* WHAT THE TASK REQUIRES:
Please print all the lines below exactly as they are written.
(DATA TO PROCESS)
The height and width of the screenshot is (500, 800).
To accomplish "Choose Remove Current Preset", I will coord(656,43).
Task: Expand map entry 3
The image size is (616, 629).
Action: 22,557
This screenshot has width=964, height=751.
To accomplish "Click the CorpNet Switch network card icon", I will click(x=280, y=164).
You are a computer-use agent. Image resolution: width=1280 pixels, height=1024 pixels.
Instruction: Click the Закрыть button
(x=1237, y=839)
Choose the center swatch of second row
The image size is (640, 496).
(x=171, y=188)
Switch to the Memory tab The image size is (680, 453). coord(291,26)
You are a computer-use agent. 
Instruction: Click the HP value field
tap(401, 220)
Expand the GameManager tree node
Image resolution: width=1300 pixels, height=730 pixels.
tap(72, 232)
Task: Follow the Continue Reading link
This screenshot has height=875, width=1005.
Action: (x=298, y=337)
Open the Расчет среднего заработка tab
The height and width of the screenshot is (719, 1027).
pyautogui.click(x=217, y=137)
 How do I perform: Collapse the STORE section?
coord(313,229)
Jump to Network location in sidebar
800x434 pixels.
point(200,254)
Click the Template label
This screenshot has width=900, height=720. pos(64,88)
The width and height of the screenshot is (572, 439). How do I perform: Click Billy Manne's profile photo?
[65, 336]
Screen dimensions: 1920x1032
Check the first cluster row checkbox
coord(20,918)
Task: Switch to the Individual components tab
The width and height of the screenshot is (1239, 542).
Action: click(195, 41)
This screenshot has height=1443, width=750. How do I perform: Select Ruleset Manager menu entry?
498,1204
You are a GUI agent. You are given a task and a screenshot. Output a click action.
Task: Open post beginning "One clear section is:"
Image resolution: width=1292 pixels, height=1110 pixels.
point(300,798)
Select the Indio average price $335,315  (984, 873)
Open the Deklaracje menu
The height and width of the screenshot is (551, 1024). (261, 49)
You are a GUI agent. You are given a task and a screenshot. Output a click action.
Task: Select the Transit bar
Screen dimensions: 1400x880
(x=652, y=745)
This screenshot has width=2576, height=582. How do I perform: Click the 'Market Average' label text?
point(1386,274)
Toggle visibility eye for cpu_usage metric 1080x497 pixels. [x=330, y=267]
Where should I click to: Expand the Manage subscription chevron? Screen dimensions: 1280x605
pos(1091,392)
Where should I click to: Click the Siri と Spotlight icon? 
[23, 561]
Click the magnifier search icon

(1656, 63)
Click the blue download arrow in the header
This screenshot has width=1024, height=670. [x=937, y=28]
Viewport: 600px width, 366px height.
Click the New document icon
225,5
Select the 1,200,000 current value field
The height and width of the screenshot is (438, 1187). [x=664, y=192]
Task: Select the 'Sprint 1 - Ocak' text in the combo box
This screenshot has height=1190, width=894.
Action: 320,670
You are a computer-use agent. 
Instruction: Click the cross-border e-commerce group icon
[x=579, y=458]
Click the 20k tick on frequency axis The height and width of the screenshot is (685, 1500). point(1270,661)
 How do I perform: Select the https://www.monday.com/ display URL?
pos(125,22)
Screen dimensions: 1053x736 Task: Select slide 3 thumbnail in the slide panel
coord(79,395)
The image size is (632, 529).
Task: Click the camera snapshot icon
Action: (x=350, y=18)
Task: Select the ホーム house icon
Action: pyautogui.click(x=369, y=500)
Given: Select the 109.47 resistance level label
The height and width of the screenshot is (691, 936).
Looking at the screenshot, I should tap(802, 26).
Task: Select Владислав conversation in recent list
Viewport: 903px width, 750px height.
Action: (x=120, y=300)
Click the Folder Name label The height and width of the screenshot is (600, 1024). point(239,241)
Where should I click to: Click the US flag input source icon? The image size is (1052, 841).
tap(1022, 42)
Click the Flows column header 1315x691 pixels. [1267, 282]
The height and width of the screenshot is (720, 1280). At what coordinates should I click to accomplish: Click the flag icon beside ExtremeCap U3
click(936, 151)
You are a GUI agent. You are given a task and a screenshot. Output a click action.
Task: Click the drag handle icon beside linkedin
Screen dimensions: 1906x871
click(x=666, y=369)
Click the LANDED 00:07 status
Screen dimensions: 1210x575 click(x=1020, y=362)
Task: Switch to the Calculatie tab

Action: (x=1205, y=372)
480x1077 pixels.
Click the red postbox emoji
(End DATA TO PROCESS)
* RESPONSE TO THIS EXERCISE:
The height and width of the screenshot is (500, 800).
To accomplish "Choose Remove Current Preset", I will coord(656,43).
Task: Expand map entry 3
The image size is (616, 629).
Action: 22,557
This screenshot has width=964, height=751.
To accomplish "Click the CorpNet Switch network card icon", I will click(x=280, y=164).
You are a computer-use agent. Image resolution: width=1280 pixels, height=1024 pixels.
Instruction: Click the Закрыть button
(x=1237, y=839)
Choose the center swatch of second row
The image size is (640, 496).
(x=171, y=188)
Switch to the Memory tab The image size is (680, 453). coord(291,26)
You are a computer-use agent. 
Instruction: Click the HP value field
tap(401, 220)
Expand the GameManager tree node
Image resolution: width=1300 pixels, height=730 pixels.
tap(72, 232)
Task: Follow the Continue Reading link
This screenshot has height=875, width=1005.
Action: (x=298, y=337)
Open the Расчет среднего заработка tab
The height and width of the screenshot is (719, 1027).
pyautogui.click(x=217, y=137)
 How do I perform: Collapse the STORE section?
coord(313,229)
Jump to Network location in sidebar
800x434 pixels.
point(200,254)
Click the Template label
This screenshot has width=900, height=720. pos(64,88)
The width and height of the screenshot is (572, 439). How do I perform: Click Billy Manne's profile photo?
[65, 336]
Screen dimensions: 1920x1032
Check the first cluster row checkbox
coord(20,918)
Task: Switch to the Individual components tab
The width and height of the screenshot is (1239, 542).
Action: click(195, 41)
This screenshot has height=1443, width=750. How do I perform: Select Ruleset Manager menu entry?
498,1204
You are a GUI agent. You are given a task and a screenshot. Output a click action.
Task: Open post beginning "One clear section is:"
Image resolution: width=1292 pixels, height=1110 pixels.
point(300,798)
Select the Indio average price $335,315  (984, 873)
Open the Deklaracje menu
The height and width of the screenshot is (551, 1024). (261, 49)
You are a GUI agent. You are given a task and a screenshot. Output a click action.
Task: Select the Transit bar
Screen dimensions: 1400x880
(x=652, y=745)
This screenshot has width=2576, height=582. How do I perform: Click the 'Market Average' label text?
point(1386,274)
Toggle visibility eye for cpu_usage metric 1080x497 pixels. [x=330, y=267]
Where should I click to: Expand the Manage subscription chevron? Screen dimensions: 1280x605
pos(1091,392)
Where should I click to: Click the Siri と Spotlight icon? 
[23, 561]
Click the magnifier search icon

(1656, 63)
Click the blue download arrow in the header
This screenshot has width=1024, height=670. [x=937, y=28]
Viewport: 600px width, 366px height.
Click the New document icon
225,5
Select the 1,200,000 current value field
The height and width of the screenshot is (438, 1187). [x=664, y=192]
Task: Select the 'Sprint 1 - Ocak' text in the combo box
This screenshot has height=1190, width=894.
Action: 320,670
You are a computer-use agent. 
Instruction: Click the cross-border e-commerce group icon
[x=579, y=458]
Click the 20k tick on frequency axis The height and width of the screenshot is (685, 1500). point(1270,661)
 How do I perform: Select the https://www.monday.com/ display URL?
pos(125,22)
Screen dimensions: 1053x736 Task: Select slide 3 thumbnail in the slide panel
coord(79,395)
The image size is (632, 529).
Task: Click the camera snapshot icon
Action: (x=350, y=18)
Task: Select the ホーム house icon
Action: pyautogui.click(x=369, y=500)
Given: Select the 109.47 resistance level label
The height and width of the screenshot is (691, 936).
Looking at the screenshot, I should tap(802, 26).
Task: Select Владислав conversation in recent list
Viewport: 903px width, 750px height.
Action: (x=120, y=300)
Click the Folder Name label The height and width of the screenshot is (600, 1024). point(239,241)
Where should I click to: Click the US flag input source icon? The image size is (1052, 841).
tap(1022, 42)
Click the Flows column header 1315x691 pixels. [1267, 282]
The height and width of the screenshot is (720, 1280). At what coordinates should I click to accomplish: Click the flag icon beside ExtremeCap U3
click(936, 151)
You are a GUI agent. You are given a task and a screenshot. Output a click action.
Task: Click the drag handle icon beside linkedin
Screen dimensions: 1906x871
click(x=666, y=369)
Click the LANDED 00:07 status
Screen dimensions: 1210x575 click(x=1020, y=362)
Task: Switch to the Calculatie tab

Action: (x=1205, y=372)
480x1077 pixels.
Click the red postbox emoji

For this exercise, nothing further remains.